On February 22 1919 Sean T. O’Kelly, [T.D. and Ceann Comhairle of the 1st Dáil Éireann] addressed a letter to the President of the Peace Conference M. Clemenceau [President of France] and to every delegate to the Conference in Paris. He brought to their notice the claim of the Government of the Irish Republic for international recognition; he requested the conference to receive its delegates and allow them the earliest opportunity:
‘To establish formally and definitely before the Peace Conference and the League of Nations Commission, now assembled in Paris, Ireland’s indisputable right to international recognition of her independence and the propriety of her claim to enter the League of Nations as one of its constituent members’
The Irish Republic by Dorothy Macardle pages 259-260.
The Irish Republic by Dorothy Macardle pages 259-260.
O’Kelly distributed copies to all the delegates assembled in Paris but it was to no avail and Irish demands were brushed aside. However the cat as it were was out the bag and was not for turning. Wilson had opened a Pandora’s Box that National self determination was the cornerstone of International Affairs. Specifically Point 14 of his Plan:
XIV. A general association of nations must be formed under specific covenants for the purpose of affording mutual guarantees of political independence and territorial integrity to great and small states alike.

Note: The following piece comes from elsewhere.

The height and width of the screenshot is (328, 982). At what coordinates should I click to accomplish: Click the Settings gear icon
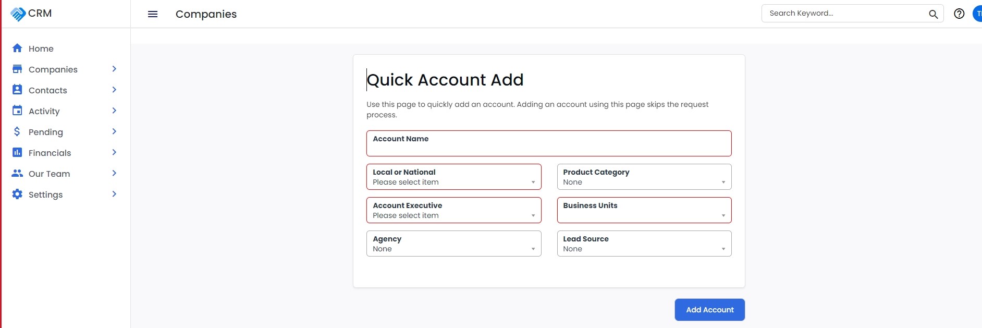tap(17, 194)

28 June 1919 was thus a seminal moment in the History of Europe and indeed of the World. Germany had been wounded but was not crushed and the bitterness of the terms of the Treaty led to a thirst for revenge on its perpetrators - a legacy that was come back and haunt Europe in the decades to come. Further afield the concept of National self determination came to be seen as a Global Principle that all the European Great Powers would eventually be held accountable to. And they were.
* The final payment was made on 3 October 2010, settling German loan debts in regard to reparations.
Painting: the signing of the Treaty of Versailles 28 June 1919 by William Orpen.